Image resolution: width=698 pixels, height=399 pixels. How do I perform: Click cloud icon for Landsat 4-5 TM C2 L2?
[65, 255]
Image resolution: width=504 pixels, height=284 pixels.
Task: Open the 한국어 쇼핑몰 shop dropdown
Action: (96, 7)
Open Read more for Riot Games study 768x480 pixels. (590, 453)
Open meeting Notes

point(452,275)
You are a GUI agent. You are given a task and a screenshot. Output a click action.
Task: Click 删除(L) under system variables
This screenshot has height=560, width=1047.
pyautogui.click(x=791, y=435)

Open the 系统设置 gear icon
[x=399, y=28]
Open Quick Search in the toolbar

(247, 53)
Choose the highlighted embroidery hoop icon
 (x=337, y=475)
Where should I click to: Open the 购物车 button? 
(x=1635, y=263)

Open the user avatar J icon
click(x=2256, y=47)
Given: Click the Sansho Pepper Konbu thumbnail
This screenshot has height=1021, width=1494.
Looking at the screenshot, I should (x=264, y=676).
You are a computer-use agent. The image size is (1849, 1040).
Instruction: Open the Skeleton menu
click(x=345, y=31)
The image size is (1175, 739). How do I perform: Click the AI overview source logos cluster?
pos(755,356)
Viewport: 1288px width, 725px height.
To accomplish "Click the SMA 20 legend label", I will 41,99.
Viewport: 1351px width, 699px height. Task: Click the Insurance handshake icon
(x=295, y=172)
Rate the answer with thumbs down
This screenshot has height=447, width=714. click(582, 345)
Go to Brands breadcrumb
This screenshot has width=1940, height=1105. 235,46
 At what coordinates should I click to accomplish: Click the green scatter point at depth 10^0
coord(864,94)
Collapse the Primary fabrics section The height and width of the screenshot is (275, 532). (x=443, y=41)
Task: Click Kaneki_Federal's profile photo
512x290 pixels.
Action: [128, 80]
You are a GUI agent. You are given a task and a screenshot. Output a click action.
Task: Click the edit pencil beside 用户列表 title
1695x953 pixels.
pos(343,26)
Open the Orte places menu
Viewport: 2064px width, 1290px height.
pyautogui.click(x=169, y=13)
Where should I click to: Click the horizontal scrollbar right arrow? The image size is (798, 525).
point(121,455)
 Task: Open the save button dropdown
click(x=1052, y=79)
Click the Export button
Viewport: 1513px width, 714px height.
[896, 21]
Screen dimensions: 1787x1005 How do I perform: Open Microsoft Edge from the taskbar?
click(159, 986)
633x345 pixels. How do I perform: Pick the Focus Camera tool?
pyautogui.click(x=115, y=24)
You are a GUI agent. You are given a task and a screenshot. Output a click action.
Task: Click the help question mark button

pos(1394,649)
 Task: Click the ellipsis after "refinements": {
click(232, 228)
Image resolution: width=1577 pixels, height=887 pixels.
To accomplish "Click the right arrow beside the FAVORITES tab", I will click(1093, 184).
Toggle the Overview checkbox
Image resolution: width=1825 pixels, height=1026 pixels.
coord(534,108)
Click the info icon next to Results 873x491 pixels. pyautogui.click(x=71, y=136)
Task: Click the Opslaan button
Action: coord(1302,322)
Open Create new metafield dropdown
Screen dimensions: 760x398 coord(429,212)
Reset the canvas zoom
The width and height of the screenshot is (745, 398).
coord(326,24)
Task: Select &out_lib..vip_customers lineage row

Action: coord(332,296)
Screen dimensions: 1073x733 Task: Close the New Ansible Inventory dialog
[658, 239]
————
What to produce: Copy out the records in full, matching every line character for character.

Problem solution:
Image resolution: width=698 pixels, height=399 pixels. How do I perform: Click cloud icon for Landsat 4-5 TM C2 L2?
[65, 255]
Image resolution: width=504 pixels, height=284 pixels.
Task: Open the 한국어 쇼핑몰 shop dropdown
Action: (96, 7)
Open Read more for Riot Games study 768x480 pixels. (590, 453)
Open meeting Notes

point(452,275)
You are a GUI agent. You are given a task and a screenshot. Output a click action.
Task: Click 删除(L) under system variables
This screenshot has height=560, width=1047.
pyautogui.click(x=791, y=435)

Open the 系统设置 gear icon
[x=399, y=28]
Open Quick Search in the toolbar

(247, 53)
Choose the highlighted embroidery hoop icon
 (x=337, y=475)
Where should I click to: Open the 购物车 button? 
(x=1635, y=263)

Open the user avatar J icon
click(x=2256, y=47)
Given: Click the Sansho Pepper Konbu thumbnail
This screenshot has height=1021, width=1494.
Looking at the screenshot, I should (x=264, y=676).
You are a computer-use agent. The image size is (1849, 1040).
Instruction: Open the Skeleton menu
click(x=345, y=31)
The image size is (1175, 739). How do I perform: Click the AI overview source logos cluster?
pos(755,356)
Viewport: 1288px width, 725px height.
To accomplish "Click the SMA 20 legend label", I will 41,99.
Viewport: 1351px width, 699px height. Task: Click the Insurance handshake icon
(x=295, y=172)
Rate the answer with thumbs down
This screenshot has height=447, width=714. click(582, 345)
Go to Brands breadcrumb
This screenshot has width=1940, height=1105. 235,46
 At what coordinates should I click to accomplish: Click the green scatter point at depth 10^0
coord(864,94)
Collapse the Primary fabrics section The height and width of the screenshot is (275, 532). (x=443, y=41)
Task: Click Kaneki_Federal's profile photo
512x290 pixels.
Action: [128, 80]
You are a GUI agent. You are given a task and a screenshot. Output a click action.
Task: Click the edit pencil beside 用户列表 title
1695x953 pixels.
pos(343,26)
Open the Orte places menu
Viewport: 2064px width, 1290px height.
pyautogui.click(x=169, y=13)
Where should I click to: Click the horizontal scrollbar right arrow? The image size is (798, 525).
point(121,455)
 Task: Open the save button dropdown
click(x=1052, y=79)
Click the Export button
Viewport: 1513px width, 714px height.
[896, 21]
Screen dimensions: 1787x1005 How do I perform: Open Microsoft Edge from the taskbar?
click(159, 986)
633x345 pixels. How do I perform: Pick the Focus Camera tool?
pyautogui.click(x=115, y=24)
You are a GUI agent. You are given a task and a screenshot. Output a click action.
Task: Click the help question mark button

pos(1394,649)
 Task: Click the ellipsis after "refinements": {
click(232, 228)
Image resolution: width=1577 pixels, height=887 pixels.
To accomplish "Click the right arrow beside the FAVORITES tab", I will click(1093, 184).
Toggle the Overview checkbox
Image resolution: width=1825 pixels, height=1026 pixels.
coord(534,108)
Click the info icon next to Results 873x491 pixels. pyautogui.click(x=71, y=136)
Task: Click the Opslaan button
Action: coord(1302,322)
Open Create new metafield dropdown
Screen dimensions: 760x398 coord(429,212)
Reset the canvas zoom
The width and height of the screenshot is (745, 398).
coord(326,24)
Task: Select &out_lib..vip_customers lineage row

Action: coord(332,296)
Screen dimensions: 1073x733 Task: Close the New Ansible Inventory dialog
[658, 239]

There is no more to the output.